El amor a la gloria de los hombres

La Biblia dice en Juan 12: 43 Porque amaban más la gloria de los hombres que la gloria de Dios.

Así resume Juan el gran conflicto que vivieron los gobernantes judíos que creyeron en Cristo, pero que por causa de los fariseos se negaron a hacer pública su fe. Decir abiertamente que creían en Jesús les costó mucho trabajo por lo que iban a decir de ellos quienes tenía el monopolio de la religión hebrea de ese tiempo.

Juan nos enseña en este verso que hay dos clases de gloria en este mundo: la gloria de los hombres y la gloria de Dios. En términos sencillos podemos decir que este mundo se debate entre el reconocimiento que dan los hombres y el reconocimiento que Dios le da a quienes confiesan frente a todos su fe.
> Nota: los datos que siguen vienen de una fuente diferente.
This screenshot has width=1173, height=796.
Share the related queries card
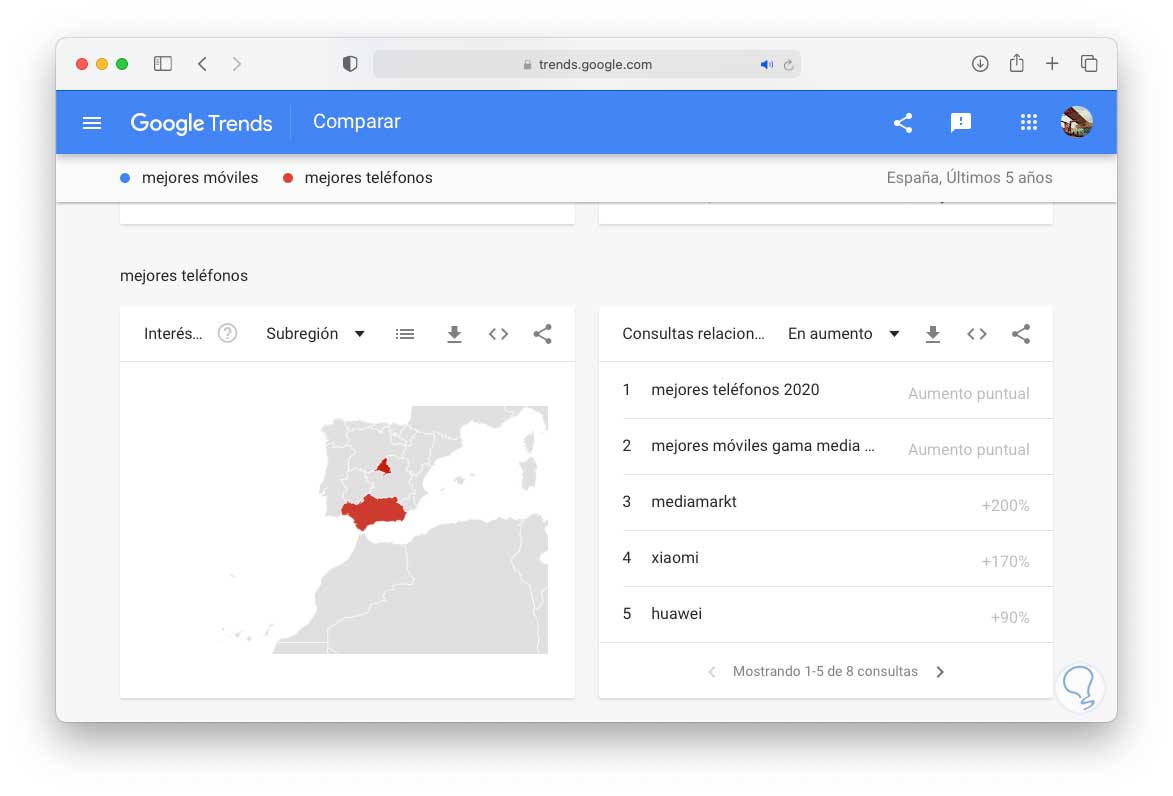coord(1021,334)
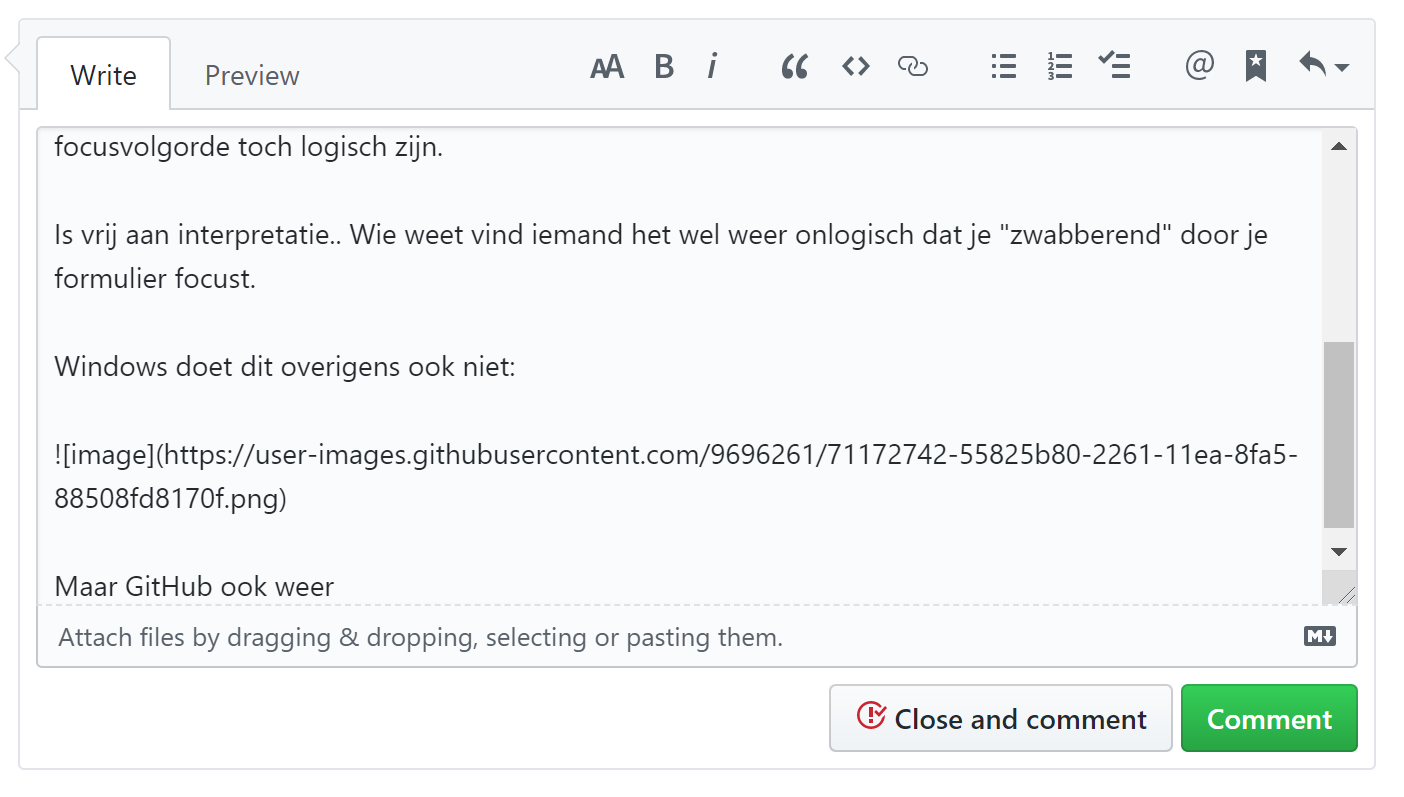The image size is (1404, 797).
Task: Mention a user with the @ icon
Action: tap(1198, 66)
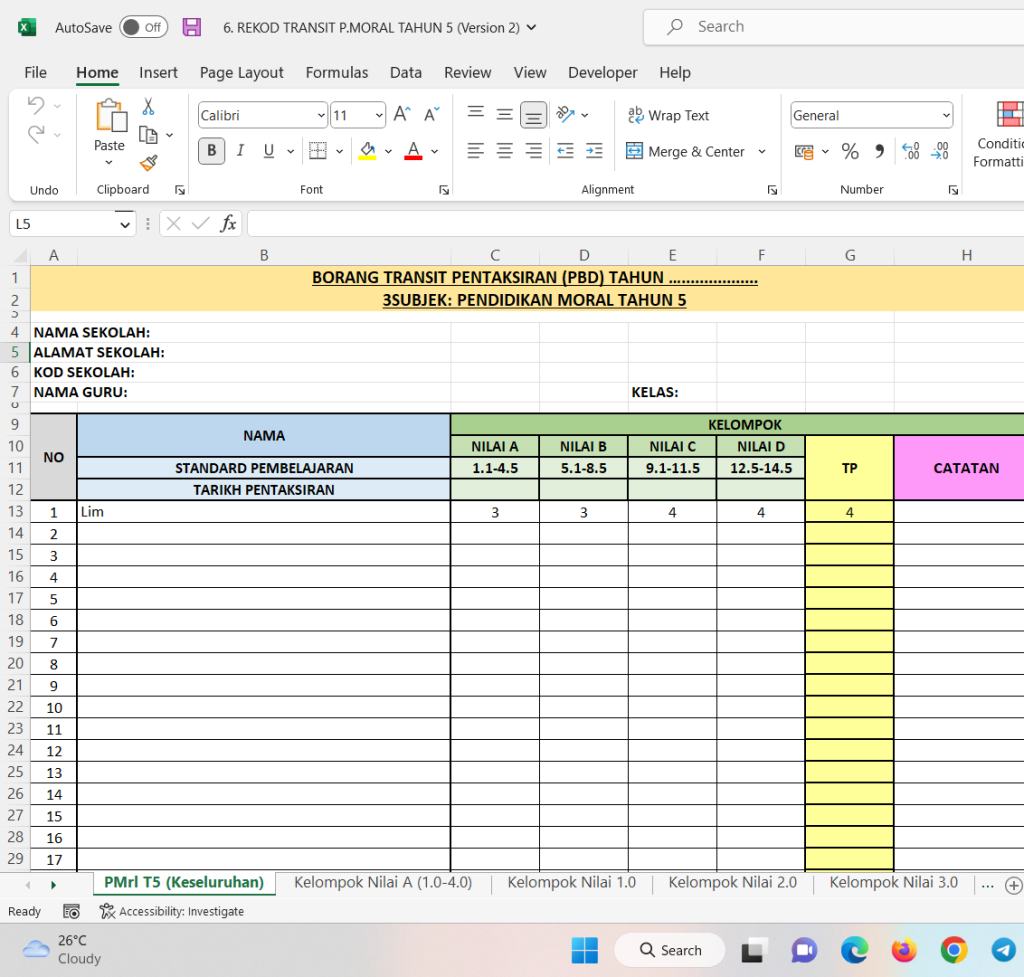
Task: Toggle Wrap Text option
Action: tap(668, 115)
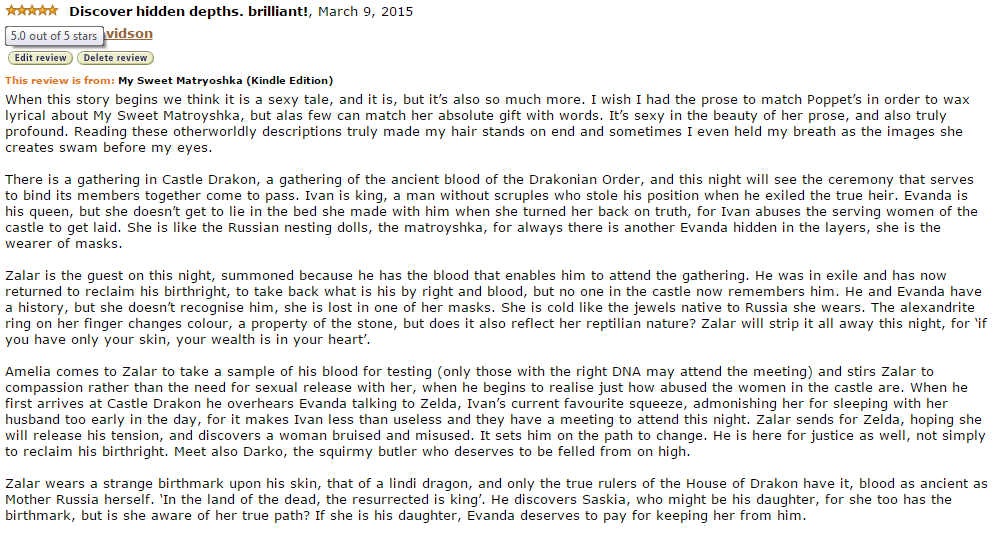Click the March 9, 2015 review date
Screen dimensions: 999x534
(x=365, y=12)
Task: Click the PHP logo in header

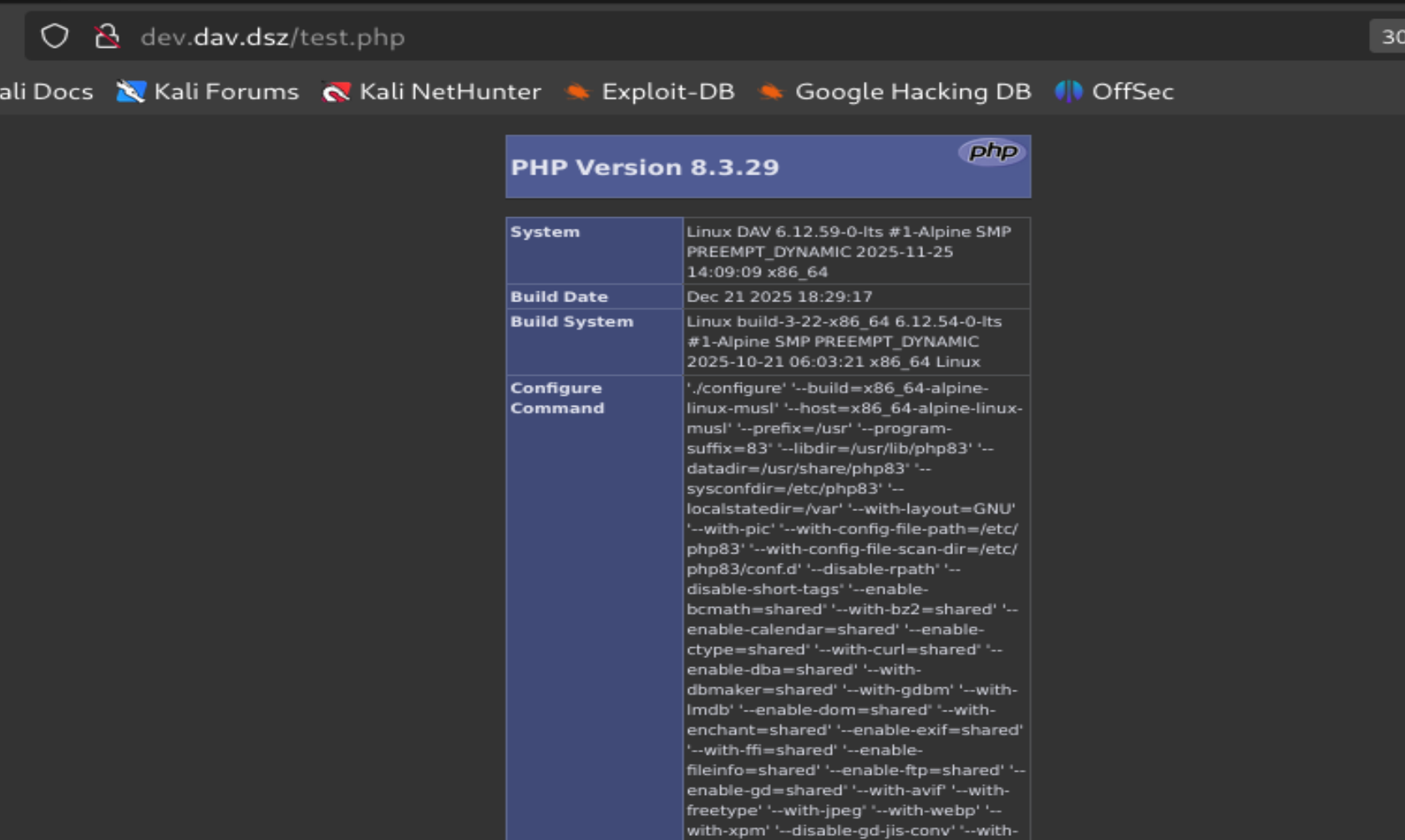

Para aquellos gobernantes de los tiempos de Jesús su posición social, su aceptación en el círculo de amistades y el temor a ser señalados como extraviados de la fe general de su pueblo fue suficiente para rechazar toda relación con Cristo. Temor, vergüenza, miedo y hasta pena ajena les invadió y optaron por callarse sus convicciones.

Lo hicieron así porque amaban la gratificación que daba ser parte de un grupo de personas que vivían para agradarse a sí mismas. La gloria de los hombres es fuerte porque nadie quiere sentirse excluido. Y creer en Cristo irremediablemente los separaría de esa forma de vida que ellos disfrutaban placenteramente.

Que difícil fue para ellos desprenderse de ese estilo de vida: donde lo importante es ser como los demás. Hacerse como la mayoría aunque uno no este de acuerdo con tal de no dejar de pertenecer a un grupo o círculo. Y aún peor: hacer cosas con las que no se está de acuerdo e ir contra nuestra propia conciencia, pero no perder por nada el reconocimiento.

La gloria de Dios no era atractiva para ellos porque pasaba por creer en un predicador llamado Jesús que era odiado por los fariseos, el cual pedía romper con la hipocresía y vivir con sinceridad delante de Dios amando a su prójimo. Aceptar que sus palabras eran ciertas significaba para ellos dejar la gloria de los hombres y no quisieron hacerlo.

Hoy en día la lucha es la misma: optamos entre la gloria de los hombres o con humildad nos inclinamos por la gloria de Dios. Rechazamos el reconocimiento que los hombres hacen o buscamos el que viene del cielo. La recompensa será gratificante: la vida eterna.